Николай Михайлович оторвал лицо от ладоней и торжествующим голосом добавил:
– Пока не долбануло! По самому кумполу! К чему я веду?..
Он задумался.
– Ага… К тому, что каждый из нас вступил в войну в разные моменты, в разных условиях, при разных обстоятельствах. Ощущение, что от нее не спрячешься, не убережешься, приходило не сразу.
Меня, например, война настигла в начале октября сорок первого, когда на Лубянку, в ответ на приказ направить курсанта Неглибко в Москву в распоряжение наркомата обороны, из Подольска ответили, что курсант Неглибко пропал без вести в боях под Юхновом.
Я не сразу понял смысл сообщения. В каких боях?! Он не имел права участвовать ни в каких боях! Еще через неделю, когда по результатам следствия выяснилось, что Закруткин мало того, что нарушил боевой приказ, но и добровольно сдался немцам, меня арестовали.
Трущев направился в дом, вернулся с блокнотом, водрузил очки на нос и строго предупредил:
– С этого момента записывай точно, только то, что я продиктую.
Он раскрыл блокнот.
Завороженный близостью истории, ее неодолимой, цепкой властью, способной походя скомкать в неразрешимую для человека загадку личную трагедию и гигантское вражеское нашествие, гибель сотен тысяч людей и крушение надежд одного-единственного, не самого приметного индивидуума, пусть даже и старшего лейтенанта НКВД, я затаил дыхание.
Николай Михайлович продиктовал:
– В конце сентября сорок первого года удар германской группы армий «Центр» потряс всю «жидкую» оборону советских войск на западном направлении. 3 октября немцы взяли Орел, 5 – Юхнов и Мосальск. 14 октября – Калинин, в скобках «Тверь». Записал? «Тверь» в скобках? Хорошо… 12 октября передовые части вермахта вошли в Калугу. В окружении под Вязьмой и в районе западнее Орла оказались шесть советских армий, что-то около полумиллиона человек.
После взятия Калуги перед врагом открылась прямая дорога на Москву с юго-запада.
Поднятые по тревоге курсанты двух Подольских училищ около двух недель сдерживали врага под Юхновом и на Ильинском оборонительном рубеже. Это на реке Наре. Они полегли там практически все, на наши позиции вышло с пять десятков измученных и израненных бойцов.
Он закрыл блокнот, закурил, затем резко предупредил:
– Об этом не пиши. Усек? Из двух тысяч восемнадцатилетних-девятнадцатилетних парней выжило всего несколько десятков человек!.. По поводу пропавшего курсанта Неглибко было назначено спецрасследование, которое установило, что, по свидетельству уцелевших курсантов, Неглибко добровольно перешел на сторону немцев.
* * *
Трущев успокаивался долго, вздыхал, в раздумье шевелил пальцами, наконец продолжил прежним назидательным тоном:
– Меня арестовали в ночь на 15 октября и сразу на допрос.
Абакумов Виктор Семенович уже ждал меня.

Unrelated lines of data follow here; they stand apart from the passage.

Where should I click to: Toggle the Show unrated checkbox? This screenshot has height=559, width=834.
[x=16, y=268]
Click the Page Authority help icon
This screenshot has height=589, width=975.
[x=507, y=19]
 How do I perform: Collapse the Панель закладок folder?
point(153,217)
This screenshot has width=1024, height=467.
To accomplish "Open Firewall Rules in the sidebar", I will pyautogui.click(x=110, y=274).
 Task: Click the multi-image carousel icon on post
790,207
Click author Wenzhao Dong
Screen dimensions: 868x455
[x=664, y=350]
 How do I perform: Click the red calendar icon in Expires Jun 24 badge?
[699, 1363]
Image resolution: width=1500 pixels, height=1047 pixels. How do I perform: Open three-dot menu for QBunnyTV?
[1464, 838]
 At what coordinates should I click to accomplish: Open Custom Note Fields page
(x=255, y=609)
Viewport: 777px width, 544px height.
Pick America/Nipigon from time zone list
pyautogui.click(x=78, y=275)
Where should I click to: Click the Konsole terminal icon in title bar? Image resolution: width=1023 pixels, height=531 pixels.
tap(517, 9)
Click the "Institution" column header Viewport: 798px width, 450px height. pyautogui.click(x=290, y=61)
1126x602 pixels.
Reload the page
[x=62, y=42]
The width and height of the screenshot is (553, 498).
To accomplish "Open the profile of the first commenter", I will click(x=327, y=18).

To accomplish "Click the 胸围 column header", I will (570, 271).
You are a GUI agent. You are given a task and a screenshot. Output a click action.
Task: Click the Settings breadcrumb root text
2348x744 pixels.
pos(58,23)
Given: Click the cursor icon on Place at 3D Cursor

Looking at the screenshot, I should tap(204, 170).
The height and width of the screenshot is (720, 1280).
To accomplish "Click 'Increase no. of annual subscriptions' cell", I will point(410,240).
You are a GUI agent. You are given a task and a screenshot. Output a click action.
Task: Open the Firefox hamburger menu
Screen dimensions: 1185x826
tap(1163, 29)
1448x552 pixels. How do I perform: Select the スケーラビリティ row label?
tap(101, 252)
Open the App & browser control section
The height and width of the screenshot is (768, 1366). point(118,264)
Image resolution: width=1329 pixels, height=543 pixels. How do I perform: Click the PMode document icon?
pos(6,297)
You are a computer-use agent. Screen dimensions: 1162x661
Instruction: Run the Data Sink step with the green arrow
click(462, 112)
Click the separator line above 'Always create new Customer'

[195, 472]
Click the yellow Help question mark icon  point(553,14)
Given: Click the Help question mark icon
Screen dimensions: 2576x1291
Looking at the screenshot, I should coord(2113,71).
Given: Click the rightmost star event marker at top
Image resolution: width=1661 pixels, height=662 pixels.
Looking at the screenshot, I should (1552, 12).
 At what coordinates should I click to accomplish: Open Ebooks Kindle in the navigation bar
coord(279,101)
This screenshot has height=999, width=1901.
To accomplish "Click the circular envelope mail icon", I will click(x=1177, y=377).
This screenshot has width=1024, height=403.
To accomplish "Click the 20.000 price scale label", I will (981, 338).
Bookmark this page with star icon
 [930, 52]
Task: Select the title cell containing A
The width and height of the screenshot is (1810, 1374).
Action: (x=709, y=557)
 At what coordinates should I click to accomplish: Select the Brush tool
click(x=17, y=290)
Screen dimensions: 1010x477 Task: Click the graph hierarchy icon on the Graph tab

Ему было не до пустых формальностей. Он сразу поставил вопрос ребром:
– Не ведешь ли ты, падла, двойную игру? – после чего ударил в ухо.
Затем наклонился и задал следующий вопрос:
– Это ты завербовал Закруткина или он тебя?
Удар сапогом в область печени.
– Сознайся, ты дал ему задание связаться с абвером?
Удар сапогом в ребра.
– Или с гестапо?..
Абакумов сгреб меня за ворот гимнастерки и резко, рывком усадил на табуретку.
– Отвечай, падла!
Кем я был в сравнении с Виктором Семеновичем? Мелким замухрышкой, птенчиком. Или тараканчиком. Абакумов, сын истопника и прачки, был красавец под два метра ростом, косая сажень в плечах.